Speaker 2:What's going on compadres? What's up dude? Not much, hey, man. So today I wanted to prompt you guys to tell a story. I want to know what is the most diabolical thing you've ever done to another human being.
Speaker 3:Because I have one story in particular that I love to tell, and I'll tell it at the end, wait, but here's the thing though you brought that on us like dropped it.
Speaker 2:I need time to think about what diabolical things I've done, Something like the most diabolical thing you've ever done.
Speaker 1:you know what is I don't think I've done it, then really, yeah, yet I don't know, I don't know there has to be something you've never done something to your brother that was like so fucked up and like I would feel too bad.
Speaker 2:Fucked up his life for like a week with your parents or something like that.
Speaker 3:I'm trying to think of that.
Speaker 2:That was the first thing I went to when you set him up set him up for something when the first, when you said that it's the first thought I went to like, like when you tell me when you told me about the time that your brother couldn't bring girls in the house anymore so he set up a tent in the backyard. You're, you're telling me that that wasn't you're telling me that that wasn't your fault somehow, tony first, off. You put your brother in the yard, not on the street but in the yard.
Speaker 3:First off, tony, he was like almost 40. And I was.
Speaker 2:Still fucking holes in the backyard, huh.
Speaker 3:I was living on my own with three kids and he's got a tent and I think at this time he was working for me, so I had to knock on his tent to get him up in the morning to go to work.
Speaker 2:The canvas wasn't loud enough to wake him up, though.
Speaker 3:I threw rocks at his tent. They just bounced right off. They don't make any noise. I got to shake it like earthquake test. No, literally, that's not one. I got to think about it because I don't know offhand a diabolical, I don't know.

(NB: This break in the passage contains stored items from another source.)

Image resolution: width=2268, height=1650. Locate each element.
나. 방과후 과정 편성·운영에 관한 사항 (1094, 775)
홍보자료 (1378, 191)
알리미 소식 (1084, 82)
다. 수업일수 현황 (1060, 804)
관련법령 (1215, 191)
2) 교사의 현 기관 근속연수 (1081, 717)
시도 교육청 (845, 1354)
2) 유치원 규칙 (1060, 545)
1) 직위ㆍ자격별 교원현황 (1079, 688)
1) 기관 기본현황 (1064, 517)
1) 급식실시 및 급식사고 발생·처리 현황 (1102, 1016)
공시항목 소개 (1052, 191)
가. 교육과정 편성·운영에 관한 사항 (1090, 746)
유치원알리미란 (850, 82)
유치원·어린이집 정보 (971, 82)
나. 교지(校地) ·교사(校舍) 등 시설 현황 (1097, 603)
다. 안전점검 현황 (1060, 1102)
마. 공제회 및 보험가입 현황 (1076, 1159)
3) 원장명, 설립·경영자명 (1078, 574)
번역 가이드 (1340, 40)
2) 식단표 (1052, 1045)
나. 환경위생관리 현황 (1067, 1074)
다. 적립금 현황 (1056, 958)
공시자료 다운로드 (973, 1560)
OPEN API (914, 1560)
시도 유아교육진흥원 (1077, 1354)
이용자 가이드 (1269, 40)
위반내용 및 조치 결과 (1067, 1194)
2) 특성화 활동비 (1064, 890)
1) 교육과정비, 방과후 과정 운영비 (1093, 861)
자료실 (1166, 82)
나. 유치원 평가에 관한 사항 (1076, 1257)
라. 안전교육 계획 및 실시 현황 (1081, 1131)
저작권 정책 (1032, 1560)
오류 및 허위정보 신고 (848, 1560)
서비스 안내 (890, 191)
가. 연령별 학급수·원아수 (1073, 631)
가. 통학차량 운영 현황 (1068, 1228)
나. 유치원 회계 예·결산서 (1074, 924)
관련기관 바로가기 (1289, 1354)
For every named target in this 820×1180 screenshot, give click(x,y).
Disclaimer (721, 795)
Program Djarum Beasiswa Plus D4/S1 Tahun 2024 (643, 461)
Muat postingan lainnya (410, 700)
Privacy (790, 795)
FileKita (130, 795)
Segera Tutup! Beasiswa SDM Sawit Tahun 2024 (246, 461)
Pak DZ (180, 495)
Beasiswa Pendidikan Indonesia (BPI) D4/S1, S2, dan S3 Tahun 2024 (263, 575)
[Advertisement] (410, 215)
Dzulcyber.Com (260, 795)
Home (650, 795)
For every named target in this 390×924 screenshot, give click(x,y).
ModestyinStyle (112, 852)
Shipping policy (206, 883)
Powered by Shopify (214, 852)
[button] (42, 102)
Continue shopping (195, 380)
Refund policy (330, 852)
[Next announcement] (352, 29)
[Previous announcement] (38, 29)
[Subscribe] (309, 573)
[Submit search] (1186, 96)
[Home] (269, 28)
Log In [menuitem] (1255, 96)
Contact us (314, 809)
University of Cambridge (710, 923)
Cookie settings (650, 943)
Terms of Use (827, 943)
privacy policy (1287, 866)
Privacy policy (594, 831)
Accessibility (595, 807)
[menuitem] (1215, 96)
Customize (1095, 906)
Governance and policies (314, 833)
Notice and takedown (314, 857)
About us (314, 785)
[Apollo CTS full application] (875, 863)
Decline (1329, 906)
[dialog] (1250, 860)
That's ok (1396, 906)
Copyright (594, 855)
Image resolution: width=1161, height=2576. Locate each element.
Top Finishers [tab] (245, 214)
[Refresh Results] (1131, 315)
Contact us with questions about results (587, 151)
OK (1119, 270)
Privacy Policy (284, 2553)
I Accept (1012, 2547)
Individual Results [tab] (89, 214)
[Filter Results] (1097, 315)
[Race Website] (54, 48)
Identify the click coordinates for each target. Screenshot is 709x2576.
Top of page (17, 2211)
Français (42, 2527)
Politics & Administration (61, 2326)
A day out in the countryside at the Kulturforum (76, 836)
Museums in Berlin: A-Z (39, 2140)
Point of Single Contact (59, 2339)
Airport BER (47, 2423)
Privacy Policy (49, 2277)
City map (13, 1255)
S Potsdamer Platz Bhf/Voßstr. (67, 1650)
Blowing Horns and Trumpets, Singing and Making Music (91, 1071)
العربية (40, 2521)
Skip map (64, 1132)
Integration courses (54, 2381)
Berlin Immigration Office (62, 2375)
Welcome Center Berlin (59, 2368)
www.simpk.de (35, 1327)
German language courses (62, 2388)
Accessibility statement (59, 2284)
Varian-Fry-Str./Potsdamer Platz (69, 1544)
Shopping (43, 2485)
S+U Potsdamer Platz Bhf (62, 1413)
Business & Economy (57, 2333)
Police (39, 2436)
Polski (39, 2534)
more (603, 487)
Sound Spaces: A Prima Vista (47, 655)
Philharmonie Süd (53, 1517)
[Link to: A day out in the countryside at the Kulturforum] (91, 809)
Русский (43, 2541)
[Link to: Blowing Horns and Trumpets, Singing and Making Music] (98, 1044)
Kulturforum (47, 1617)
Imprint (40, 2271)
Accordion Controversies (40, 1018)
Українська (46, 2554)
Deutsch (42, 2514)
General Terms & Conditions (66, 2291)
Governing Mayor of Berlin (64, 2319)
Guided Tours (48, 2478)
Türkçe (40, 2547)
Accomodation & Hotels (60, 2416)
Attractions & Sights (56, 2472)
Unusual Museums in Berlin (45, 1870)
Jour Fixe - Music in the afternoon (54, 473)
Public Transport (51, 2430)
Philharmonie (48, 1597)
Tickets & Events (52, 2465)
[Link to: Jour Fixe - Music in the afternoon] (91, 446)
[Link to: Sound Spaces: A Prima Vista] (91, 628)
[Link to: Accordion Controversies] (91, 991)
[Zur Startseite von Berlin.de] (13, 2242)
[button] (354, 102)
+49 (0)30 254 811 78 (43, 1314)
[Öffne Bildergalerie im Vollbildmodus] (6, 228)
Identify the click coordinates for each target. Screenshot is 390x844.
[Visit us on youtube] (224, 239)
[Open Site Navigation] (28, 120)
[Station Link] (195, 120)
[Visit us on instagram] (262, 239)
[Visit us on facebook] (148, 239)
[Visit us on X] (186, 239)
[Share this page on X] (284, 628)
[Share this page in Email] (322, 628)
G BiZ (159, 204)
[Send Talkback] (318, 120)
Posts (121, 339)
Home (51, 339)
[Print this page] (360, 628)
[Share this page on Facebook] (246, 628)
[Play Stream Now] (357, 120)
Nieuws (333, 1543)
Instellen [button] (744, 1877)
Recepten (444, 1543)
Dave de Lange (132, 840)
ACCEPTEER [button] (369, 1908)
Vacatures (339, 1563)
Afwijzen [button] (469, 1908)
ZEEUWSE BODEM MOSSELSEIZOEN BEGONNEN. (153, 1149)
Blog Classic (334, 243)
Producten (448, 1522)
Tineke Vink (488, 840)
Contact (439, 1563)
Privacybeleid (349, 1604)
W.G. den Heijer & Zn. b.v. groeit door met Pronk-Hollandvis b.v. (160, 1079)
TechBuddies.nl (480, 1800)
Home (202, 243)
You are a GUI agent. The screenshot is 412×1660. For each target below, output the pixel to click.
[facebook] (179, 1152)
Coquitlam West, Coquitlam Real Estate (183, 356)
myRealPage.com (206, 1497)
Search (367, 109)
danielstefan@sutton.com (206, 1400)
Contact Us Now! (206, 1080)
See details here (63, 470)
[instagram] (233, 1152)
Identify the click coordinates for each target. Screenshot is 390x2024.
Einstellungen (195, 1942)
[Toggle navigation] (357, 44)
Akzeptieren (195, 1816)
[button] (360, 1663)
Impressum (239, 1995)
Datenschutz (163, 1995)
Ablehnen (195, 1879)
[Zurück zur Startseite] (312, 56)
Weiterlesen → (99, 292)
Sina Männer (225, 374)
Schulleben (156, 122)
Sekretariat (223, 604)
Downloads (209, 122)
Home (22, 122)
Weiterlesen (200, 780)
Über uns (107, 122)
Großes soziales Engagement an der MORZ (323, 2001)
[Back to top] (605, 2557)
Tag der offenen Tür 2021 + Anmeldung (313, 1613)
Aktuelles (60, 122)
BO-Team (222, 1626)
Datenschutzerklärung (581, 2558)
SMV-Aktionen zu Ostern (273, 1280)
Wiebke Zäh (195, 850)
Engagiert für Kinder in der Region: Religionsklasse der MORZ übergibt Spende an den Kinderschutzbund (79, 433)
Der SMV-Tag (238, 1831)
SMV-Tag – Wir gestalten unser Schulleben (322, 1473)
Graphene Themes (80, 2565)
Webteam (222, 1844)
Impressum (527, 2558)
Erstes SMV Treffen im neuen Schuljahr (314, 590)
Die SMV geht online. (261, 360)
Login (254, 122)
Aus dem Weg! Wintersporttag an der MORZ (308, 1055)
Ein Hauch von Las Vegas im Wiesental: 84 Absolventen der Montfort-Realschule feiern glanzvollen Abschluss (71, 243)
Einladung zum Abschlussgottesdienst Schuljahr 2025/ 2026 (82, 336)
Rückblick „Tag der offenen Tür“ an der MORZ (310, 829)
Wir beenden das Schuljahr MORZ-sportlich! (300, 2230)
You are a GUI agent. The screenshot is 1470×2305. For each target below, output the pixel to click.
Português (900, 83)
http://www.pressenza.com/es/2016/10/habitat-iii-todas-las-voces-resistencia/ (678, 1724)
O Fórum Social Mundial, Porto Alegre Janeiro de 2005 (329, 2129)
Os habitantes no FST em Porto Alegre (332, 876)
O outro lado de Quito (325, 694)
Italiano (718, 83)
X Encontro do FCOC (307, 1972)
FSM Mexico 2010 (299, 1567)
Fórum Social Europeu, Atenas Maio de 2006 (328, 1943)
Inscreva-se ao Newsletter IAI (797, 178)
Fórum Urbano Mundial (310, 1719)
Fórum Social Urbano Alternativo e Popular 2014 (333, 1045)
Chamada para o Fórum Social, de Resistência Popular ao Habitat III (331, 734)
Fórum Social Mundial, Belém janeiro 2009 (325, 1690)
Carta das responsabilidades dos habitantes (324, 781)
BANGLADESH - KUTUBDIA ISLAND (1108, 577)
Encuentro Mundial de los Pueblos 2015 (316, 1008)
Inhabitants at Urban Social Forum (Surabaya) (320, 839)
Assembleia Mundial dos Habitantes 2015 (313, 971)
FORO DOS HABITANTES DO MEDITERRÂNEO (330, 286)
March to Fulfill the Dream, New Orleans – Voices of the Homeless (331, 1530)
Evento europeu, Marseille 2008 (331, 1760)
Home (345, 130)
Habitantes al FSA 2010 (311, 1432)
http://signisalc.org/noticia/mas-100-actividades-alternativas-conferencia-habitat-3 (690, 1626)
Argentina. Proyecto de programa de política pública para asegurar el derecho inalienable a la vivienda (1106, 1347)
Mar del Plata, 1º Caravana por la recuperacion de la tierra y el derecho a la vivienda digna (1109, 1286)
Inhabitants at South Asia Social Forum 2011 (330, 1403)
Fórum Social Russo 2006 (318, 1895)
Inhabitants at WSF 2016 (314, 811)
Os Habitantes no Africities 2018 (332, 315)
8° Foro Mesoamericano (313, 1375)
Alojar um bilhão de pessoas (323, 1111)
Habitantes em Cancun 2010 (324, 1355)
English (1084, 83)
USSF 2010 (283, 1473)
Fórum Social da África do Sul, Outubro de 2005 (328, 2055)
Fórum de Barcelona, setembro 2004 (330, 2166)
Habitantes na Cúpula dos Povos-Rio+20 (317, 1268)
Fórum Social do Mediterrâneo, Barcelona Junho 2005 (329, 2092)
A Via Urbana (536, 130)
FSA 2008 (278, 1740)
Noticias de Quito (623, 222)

Speaker 1:Yeah, I don't feel like I've done anything. That's been very diabolical. Like one time in high school I got busted with some weed and the cop asked who it was from and I used a real person. But like I knew that person had no like. It was just a real name that came to my brain, but I don't know if that's diabolical. Like where'd you get the weed man?
Speaker 3:and you're like frank from ohio, yeah yeah, he did. I would say something diabolical when I was a manager at qdoba, but it wasn't me doing it. Someone else putting really extreme dave's hot hot sauce in the ground beef, that I mean, but it wasn't me doing it though, so it's not me being a cause for mass diarrhea cause for mass diarrhea. You were involved in it I kind of was and I noticed something was wrong when the customer went up to the soda machine when everybody is shitting themselves in the lobby when the customer was going up to the soda machine like six times in 20 minutes and I turned around and looked in the kitchen.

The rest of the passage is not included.